By: Robert Baesman, Director of Product Management, VMware End User Computing
Several months back, I got up in this forum to talk about some good stuff for the branch office from our friends at Riverbed. As part of that discussion, I described a tech-preview of a VDI deployment architecture where the virtual desktops themselves are distributed to servers in the branch, while management stays centralized at the datacenter. Well, today I’m excited to announce that we’re moving out of tech-preview and into full support of distributed branch architectures with partners like Riverbed, Cisco and others.
The first solution to come to market in this space is indeed from Riverbed Technologies. You can read all about it in the press release.
There’s a lot of good stuff in this announcement, but what I’m going to focus on right now is the potential of this new architecture itself.
If you look at the way virtual desktops are typically accessed from a branch office, it’s a centralized desktop model, and that has many benefits. However, it’s a well known fact that not all WANs are created equal, and there are times when in spite of the appeal of VDI, and its potential security, business agility and OPEX benefits for branch offices, a centralized desktop model just isn’t feasible due to the unreliability or latency of the network connection to the datacenter.
Enter a distributed desktop architecture for VDI with VMware Horizon View! In this model, we keep the management components like Virtual Center and the Horizon View Connection Server up in the datacenter so that the admin view of the world remains unified. However, we setup an ESXi server in the branch which now hosts the virtual desktop VMs themselves. When a user in the branch subsequently connects to their desktop, they initially authenticate with the datacenter to gain desktop access, but from that point forward, the actual PCoIP™ remote desktop connection goes straight from their client to the VM running in the closet down the hall. So end user productivity remains high, even if the connection back to the datacenter could never deliver a satisfactory experience.

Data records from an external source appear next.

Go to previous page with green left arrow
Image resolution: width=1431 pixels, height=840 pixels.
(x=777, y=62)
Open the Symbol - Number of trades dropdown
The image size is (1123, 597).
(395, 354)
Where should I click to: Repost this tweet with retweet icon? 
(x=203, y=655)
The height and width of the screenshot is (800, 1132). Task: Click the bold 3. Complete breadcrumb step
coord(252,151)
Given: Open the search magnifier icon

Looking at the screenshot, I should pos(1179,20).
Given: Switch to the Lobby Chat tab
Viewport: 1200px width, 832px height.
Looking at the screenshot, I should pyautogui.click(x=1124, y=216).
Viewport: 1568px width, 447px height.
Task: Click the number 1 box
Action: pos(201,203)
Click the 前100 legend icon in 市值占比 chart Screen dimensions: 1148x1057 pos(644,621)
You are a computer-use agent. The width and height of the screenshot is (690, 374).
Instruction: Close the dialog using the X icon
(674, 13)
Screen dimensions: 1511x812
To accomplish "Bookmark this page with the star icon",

So why haven’t we done this before? So glad you asked! In VMware Horizon View 5.2 we explicitly did some work on the Horizon View Agent. This is the bit of Horizon View that runs inside your guest VM and connects to the mother-ship so to speak – it’s what makes a random Windows VM a true, Horizon View virtual desktop so to speak. Well, we took that thing, made a few tweaks and tested the heck out of it to make sure it works well – even it if it is separated from its parent Connection Server by a high latency, and potentially unstable WAN. The result is that we are now ready to support partner solutions like this one with Riverbed.
And how do partners like Riverbed and Cisco fit in? Well, it’s one thing to stick a virtual desktop in a remote office and wish it well. It’s still another to have a truly wonderful experience for both end users and administrators. Now that the virtual desktops are in the branch, they can suffer from all the ailments that classical desktops in the branch face – e.g. slow web connections, email download times, etc. So it’s great to accelerate this with traditional WAN acceleration solutions. What’s more, I haven’t yet mentioned how the virtual desktop images make it down to the branch… Without a partner solution, IT admins would be left on their own to figure this out, and I can already tell you that VMware won’t advise rigging up a View Composer based linked-clone and trying to drive a standard provisioning operation with many GBs trying to flow out to the branch as the disk image gets transferred – alas that just doesn’t work. This is where Riverbed’s Granite™ technology comes in: they’re able to optimize the movement of large amounts of data (virtual disks), and cache it securely in the branch for optimal Horizon View desktop operation. Pretty cool!
So bottom line, the end user computing possibilities for the branch office just keep getting better. VMware’s branch office desktop solution just got a big additional dose of cool with this latest announcement from our friends at Riverbed, and I fully expect the goodness to just keep on coming.